Supported renderer values are `wgpu` and `glow`. Supported glow hardware acceleration values are `required`, `preferred`, and `off`.

The glow hardware acceleration setting applies to the `glow` renderer only. When `glow` is selected, `off` is treated as a best-effort request. Some Windows systems do not expose a software-only OpenGL configuration, so the inspector falls back to `preferred` instead of failing during window creation.

The `wgpu` renderer does not use the glow hardware acceleration setting. It can be influenced through the environment variables supported by `wgpu` itself:

```sh
WGPU_POWER_PREF=low      # low, high, or none
WGPU_BACKEND=dx12        # comma-separated: dx12, vulkan, gl, metal
```

`WGPU_POWER_PREF` changes adapter preference, such as low-power versus high-performance devices. `WGPU_BACKEND` limits which graphics backends `wgpu` may try. These settings do not force pure software rendering, but they are useful when diagnosing virtual machine or driver-specific rendering behavior.

On Windows, the inspector uses Vulkan or DX12 by default, with Vulkan preferred when available. OpenGL is not tried automatically because it can make startup noticeably slower on some systems.
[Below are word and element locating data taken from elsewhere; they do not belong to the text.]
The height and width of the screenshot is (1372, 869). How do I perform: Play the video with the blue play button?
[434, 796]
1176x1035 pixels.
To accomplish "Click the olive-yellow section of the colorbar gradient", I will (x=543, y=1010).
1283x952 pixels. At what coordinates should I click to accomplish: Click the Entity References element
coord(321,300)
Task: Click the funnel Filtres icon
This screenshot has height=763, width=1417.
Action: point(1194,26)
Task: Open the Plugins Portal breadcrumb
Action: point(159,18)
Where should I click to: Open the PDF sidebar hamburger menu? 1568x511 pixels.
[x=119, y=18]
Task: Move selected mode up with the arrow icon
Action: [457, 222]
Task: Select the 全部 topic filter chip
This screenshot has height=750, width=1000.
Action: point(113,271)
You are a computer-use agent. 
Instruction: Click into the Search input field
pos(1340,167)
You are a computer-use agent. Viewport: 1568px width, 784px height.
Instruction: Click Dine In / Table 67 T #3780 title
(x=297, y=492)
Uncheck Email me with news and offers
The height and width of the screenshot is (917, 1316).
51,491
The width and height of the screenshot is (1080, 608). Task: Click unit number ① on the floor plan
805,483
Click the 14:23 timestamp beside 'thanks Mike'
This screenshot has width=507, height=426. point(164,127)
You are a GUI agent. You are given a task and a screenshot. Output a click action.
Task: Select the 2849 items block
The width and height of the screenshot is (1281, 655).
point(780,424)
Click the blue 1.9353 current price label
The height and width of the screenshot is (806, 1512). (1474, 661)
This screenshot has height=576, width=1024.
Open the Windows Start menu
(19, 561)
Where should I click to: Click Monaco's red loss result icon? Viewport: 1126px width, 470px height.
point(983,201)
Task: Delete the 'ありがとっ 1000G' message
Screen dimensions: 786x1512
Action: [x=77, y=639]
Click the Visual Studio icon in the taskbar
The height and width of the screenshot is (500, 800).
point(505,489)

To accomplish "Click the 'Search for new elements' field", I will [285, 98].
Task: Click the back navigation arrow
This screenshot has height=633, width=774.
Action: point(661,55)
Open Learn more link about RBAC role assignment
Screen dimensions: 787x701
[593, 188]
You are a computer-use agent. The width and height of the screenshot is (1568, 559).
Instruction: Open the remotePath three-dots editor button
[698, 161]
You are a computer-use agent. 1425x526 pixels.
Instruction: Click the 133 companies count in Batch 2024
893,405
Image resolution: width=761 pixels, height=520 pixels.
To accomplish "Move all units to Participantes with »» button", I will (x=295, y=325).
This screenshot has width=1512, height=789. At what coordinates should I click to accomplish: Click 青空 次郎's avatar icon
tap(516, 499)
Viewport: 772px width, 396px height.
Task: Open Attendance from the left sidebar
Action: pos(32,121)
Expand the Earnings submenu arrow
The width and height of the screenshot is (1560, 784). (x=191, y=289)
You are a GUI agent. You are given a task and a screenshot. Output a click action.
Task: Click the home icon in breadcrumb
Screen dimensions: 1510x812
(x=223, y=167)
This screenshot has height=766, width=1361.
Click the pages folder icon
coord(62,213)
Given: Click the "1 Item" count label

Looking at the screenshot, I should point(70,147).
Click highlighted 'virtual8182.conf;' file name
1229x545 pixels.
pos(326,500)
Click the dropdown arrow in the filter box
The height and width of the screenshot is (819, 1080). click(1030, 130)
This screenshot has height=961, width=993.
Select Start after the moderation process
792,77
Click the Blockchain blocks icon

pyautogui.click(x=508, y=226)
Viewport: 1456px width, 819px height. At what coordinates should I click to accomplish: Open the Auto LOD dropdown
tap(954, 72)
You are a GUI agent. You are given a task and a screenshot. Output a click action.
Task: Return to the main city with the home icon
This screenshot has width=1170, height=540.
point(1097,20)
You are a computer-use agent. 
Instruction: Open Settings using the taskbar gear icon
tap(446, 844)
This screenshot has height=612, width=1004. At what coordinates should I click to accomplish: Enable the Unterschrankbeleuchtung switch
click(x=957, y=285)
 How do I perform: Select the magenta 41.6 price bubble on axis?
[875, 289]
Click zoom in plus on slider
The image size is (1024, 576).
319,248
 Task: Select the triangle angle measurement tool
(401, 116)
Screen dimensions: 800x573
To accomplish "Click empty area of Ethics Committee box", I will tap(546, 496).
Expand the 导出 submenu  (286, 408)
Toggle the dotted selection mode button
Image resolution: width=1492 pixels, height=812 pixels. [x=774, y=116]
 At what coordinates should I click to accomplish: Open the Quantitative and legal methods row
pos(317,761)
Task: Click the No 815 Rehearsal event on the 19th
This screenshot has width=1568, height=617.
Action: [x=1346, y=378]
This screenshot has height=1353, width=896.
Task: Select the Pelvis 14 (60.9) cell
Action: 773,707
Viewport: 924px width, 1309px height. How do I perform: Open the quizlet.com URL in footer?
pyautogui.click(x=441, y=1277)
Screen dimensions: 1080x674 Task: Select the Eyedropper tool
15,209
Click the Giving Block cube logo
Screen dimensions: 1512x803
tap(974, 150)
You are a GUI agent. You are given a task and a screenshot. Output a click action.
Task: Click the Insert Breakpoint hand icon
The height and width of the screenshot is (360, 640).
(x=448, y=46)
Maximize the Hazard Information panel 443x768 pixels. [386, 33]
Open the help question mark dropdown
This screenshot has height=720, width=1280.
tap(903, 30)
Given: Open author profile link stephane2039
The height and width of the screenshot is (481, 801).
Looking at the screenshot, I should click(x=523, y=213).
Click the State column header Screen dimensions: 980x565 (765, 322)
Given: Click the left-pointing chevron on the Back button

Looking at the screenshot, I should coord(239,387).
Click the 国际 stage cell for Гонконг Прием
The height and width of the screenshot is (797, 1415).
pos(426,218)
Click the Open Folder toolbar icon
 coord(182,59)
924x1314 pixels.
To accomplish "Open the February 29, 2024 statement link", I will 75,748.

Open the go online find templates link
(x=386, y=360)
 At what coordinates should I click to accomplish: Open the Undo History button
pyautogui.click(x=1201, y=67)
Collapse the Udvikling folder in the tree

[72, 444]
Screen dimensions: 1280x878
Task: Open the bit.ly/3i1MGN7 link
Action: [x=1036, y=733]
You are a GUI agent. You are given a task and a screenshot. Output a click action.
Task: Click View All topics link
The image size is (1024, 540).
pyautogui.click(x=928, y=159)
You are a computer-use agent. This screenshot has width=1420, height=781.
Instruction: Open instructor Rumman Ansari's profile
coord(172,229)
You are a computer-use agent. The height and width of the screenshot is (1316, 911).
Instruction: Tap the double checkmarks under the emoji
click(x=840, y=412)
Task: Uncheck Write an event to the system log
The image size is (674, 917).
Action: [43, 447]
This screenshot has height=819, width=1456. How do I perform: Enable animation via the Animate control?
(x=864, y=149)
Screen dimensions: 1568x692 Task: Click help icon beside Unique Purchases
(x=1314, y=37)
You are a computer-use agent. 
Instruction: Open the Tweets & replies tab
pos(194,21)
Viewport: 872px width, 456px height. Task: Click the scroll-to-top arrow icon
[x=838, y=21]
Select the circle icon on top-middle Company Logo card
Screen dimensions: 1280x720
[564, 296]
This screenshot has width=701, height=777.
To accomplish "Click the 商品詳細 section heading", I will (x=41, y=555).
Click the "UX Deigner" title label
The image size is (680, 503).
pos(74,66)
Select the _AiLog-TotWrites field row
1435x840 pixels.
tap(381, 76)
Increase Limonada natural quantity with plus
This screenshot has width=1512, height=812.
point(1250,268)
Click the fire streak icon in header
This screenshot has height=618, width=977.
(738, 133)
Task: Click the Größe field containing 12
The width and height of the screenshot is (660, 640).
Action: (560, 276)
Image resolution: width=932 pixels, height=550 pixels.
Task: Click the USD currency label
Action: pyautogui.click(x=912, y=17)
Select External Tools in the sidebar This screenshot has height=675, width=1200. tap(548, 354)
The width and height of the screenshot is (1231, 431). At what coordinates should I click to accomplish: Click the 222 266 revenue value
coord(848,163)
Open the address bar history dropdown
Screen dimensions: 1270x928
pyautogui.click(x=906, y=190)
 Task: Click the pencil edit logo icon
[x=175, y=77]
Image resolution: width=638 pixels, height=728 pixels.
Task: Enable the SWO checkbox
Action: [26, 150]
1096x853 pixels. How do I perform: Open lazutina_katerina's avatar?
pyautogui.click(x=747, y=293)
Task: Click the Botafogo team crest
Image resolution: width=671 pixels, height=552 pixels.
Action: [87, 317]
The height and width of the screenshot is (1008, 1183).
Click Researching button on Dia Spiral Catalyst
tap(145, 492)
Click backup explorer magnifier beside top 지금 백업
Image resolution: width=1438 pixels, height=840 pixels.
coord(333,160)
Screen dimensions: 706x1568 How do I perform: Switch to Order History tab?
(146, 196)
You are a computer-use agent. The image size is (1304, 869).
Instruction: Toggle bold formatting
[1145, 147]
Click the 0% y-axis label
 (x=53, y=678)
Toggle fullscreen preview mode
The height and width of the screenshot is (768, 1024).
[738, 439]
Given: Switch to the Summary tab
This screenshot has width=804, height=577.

If you need to test OpenGL anyway, start the inspector with `WGPU_BACKEND=gl`.

## Notes

- On Linux/X11, make sure accessibility is enabled and AT-SPI is running.
- On Windows, UIA is available by default, but elevated applications may require matching privileges.
- If a highlighted element is missing or empty, the application may not expose usable bounds through the platform backend.

## More information

- [../../docs/](../../docs/) - current working notes for Inspector behavior and platform details.
- [../../README.md](../../README.md) - project overview.

The files in `docs/` are working documentation for now and will be replaced or consolidated into proper user documentation later.

## License

Apache-2.0. See the repository's LICENSE file.